If this was indeed a Stine Age cemetery, it is strange these ancient pits contain no human remains.
“Most of these rounded rectangular pits contained evidence of burning, with occasional fragments of stone debitage and burnt bone, and some contained artefacts. Traces of red ochre were found in 23 pits, but only as small concentrations, patches or streaks,” the study informs.
By comparing the pits to other Stone Age archaeological findings, researchers concluded that they were likely burial sites used by roaming peoples who would have foraged, hunted and fished in the region.
“Tainiaro should, in our opinion, be considered to be a cemetery site,” researchers said, “even though no skeletal material has survived at Tainiaro.”
“Complicating their conclusion, though, was the evidence of burned material found inside some of the pits, suggesting they may have been hearths. However, the traces of charred material were insufficient to prove pyrotechnic use.
This finding, though, indicates the possibility that the site was not solely used for burying the dead.
Examples of pit features at Tainiaro. Credit: Antiquity (2023). DOI: 10.15184/aqy.2023.160
“Indeed, it has recently been argued that Mesolithic places for the dead were also places for the living and some sites previously interpreted as cemeteries were in fact habitation sites with burials dug beneath the dwellings,” researchers said.
With that possibility in mind, researchers said Tainiaro should not be considered a single-purpose site, but rather it may have served multiple aims.
If it was used, at least partly, as a gravesite, it would rank among the most sizable Stone Age cemeteries in northern Europe,” the Charlotte Observer reports.
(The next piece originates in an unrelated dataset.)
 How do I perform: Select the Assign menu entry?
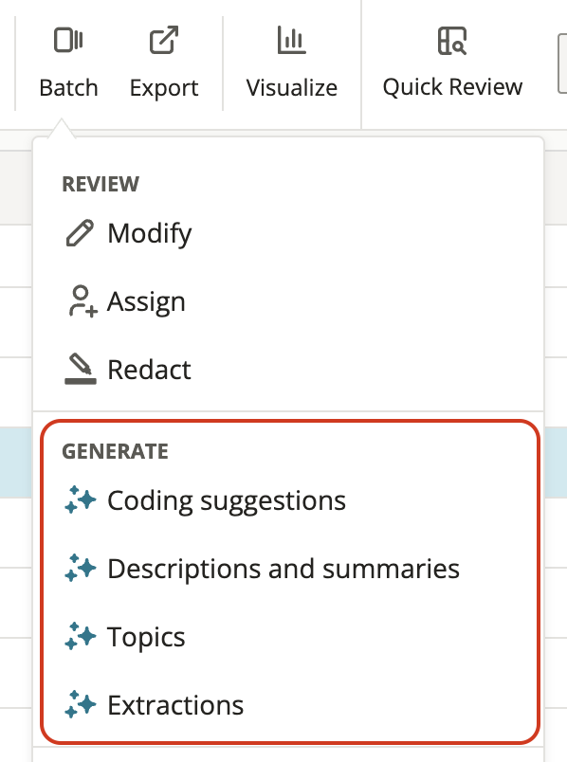tap(146, 301)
Finland alone has more than 200 Stone Age burial sites, most of which are exceedingly small, Hakonen said.
“There are a few sites with around 20 burials, but even these are anomalies,” Hakonen said. “But more than 100 burials is perplexing, and more than 200 is astounding.”
Arctic Circle, Finland. Credit: Adobe Stock – Matthew
Tainiaro is located in a sub-Arctic region with heavy winter snowfalls and temperatures that drop below 20 degrees Fahrenheit.
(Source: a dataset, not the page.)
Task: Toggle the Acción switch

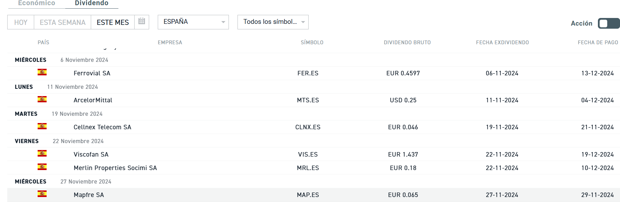Action: point(609,23)
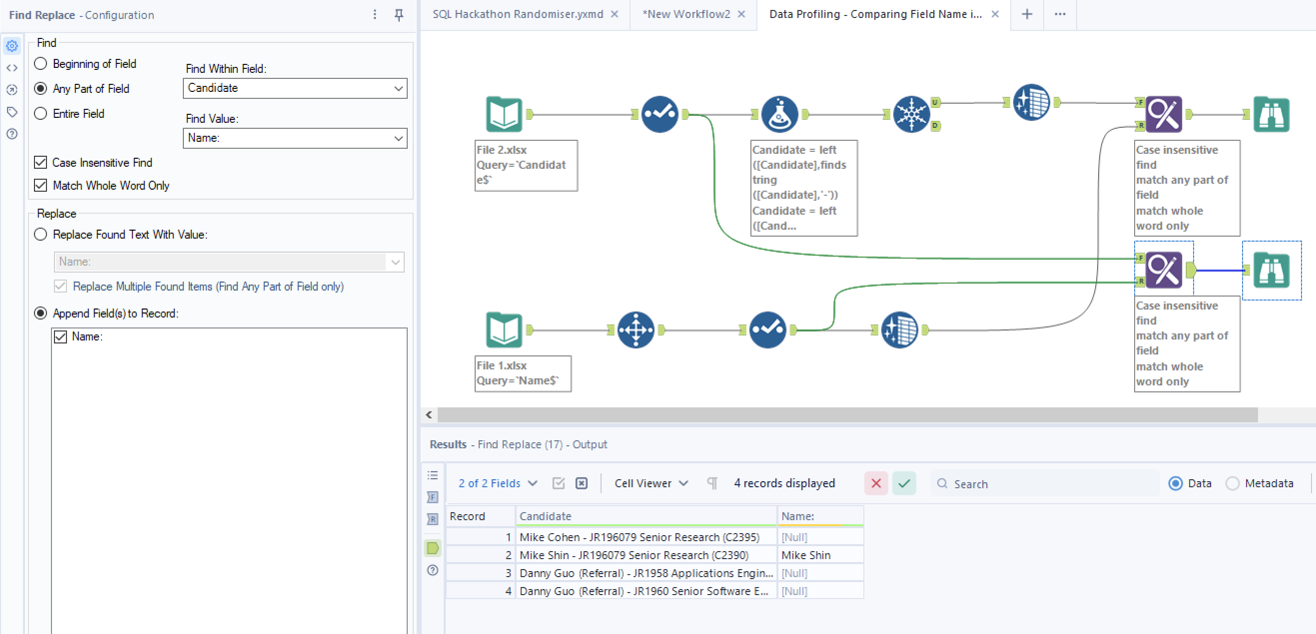
Task: Open the XML view icon in sidebar
Action: pyautogui.click(x=12, y=68)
The fact that a large cemetery seems to have existed near the Arctic Circle is surprising and challenges previously held impressions of far northern Europe, hinting that large-scale, complex societies may have existed in the region, despite the harsh environmental conditions.
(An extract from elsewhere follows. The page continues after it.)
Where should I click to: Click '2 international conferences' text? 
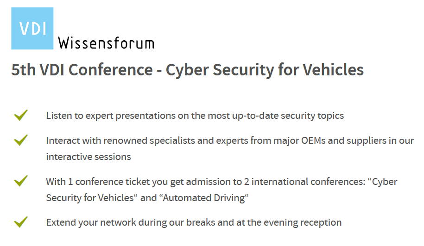(304, 182)
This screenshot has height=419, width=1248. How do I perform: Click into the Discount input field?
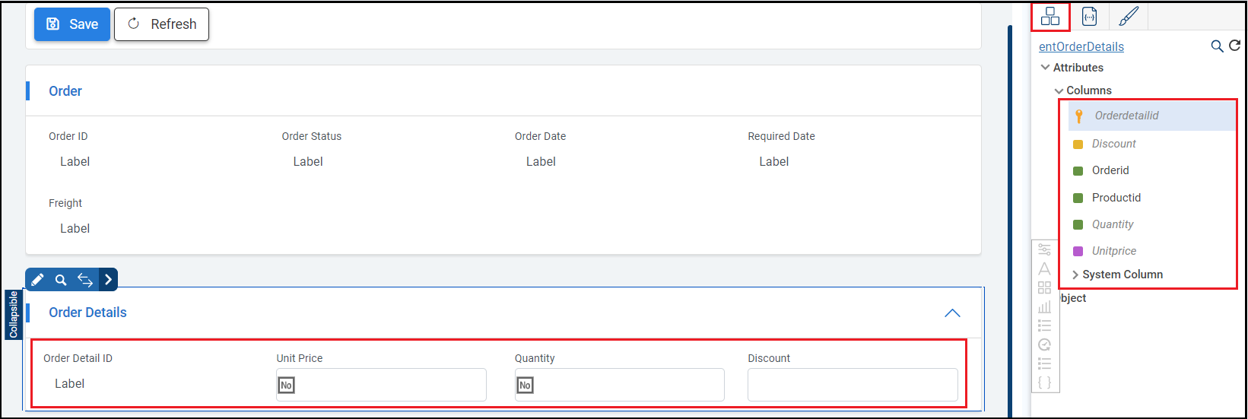pos(852,385)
“I think the real implication is to our cultural compass,” Aki Hakonen, an archaeologist with the University of Oulu in Finland and an author of the study, told Newsweek. “We expect to find less interesting stuff going on the farther north we go. But the north is a magical place, and it holds many surprises—Tainiaro being just one of them.”
“If archaeology reorients itself to consider the north not as a periphery but as a core place of importance in its own right, we would gain access to a much more thorough understanding of humanity’s past,” he said.
A diagram of the excavated areas and pits. Credit: Antiquity (2023). DOI: 10.15184/aqy.2023.160
“We have reviewed the archival material from the original excavations and undertaken further test excavations to confirm some of the findings. We argue that the site of Tainiaro was most likely, although not certainly, a large Stone Age cemetery of the fifth millennium BC.
If correct, it would be among the largest such sites to date to this period known in northern Europe. We have interpreted as many as 44 of the pits excavated at the site as burials and, since only one-fifth of the site’s area has been excavated, the total number could be more than 200.
The site is unusual in other ways too, not least because of the range of activities attested and its location in the northern subarctic, further north than any other known large cemetery of this date. Many questions about Tainiaro remain unanswered.
For the time being, however, the notion that a large cemetery seems to have existed near the Arctic Circle should cause us to reconsider our impressions of the north and its peripheral place in world prehistory,” the research team concluded in their study published in Antiquity.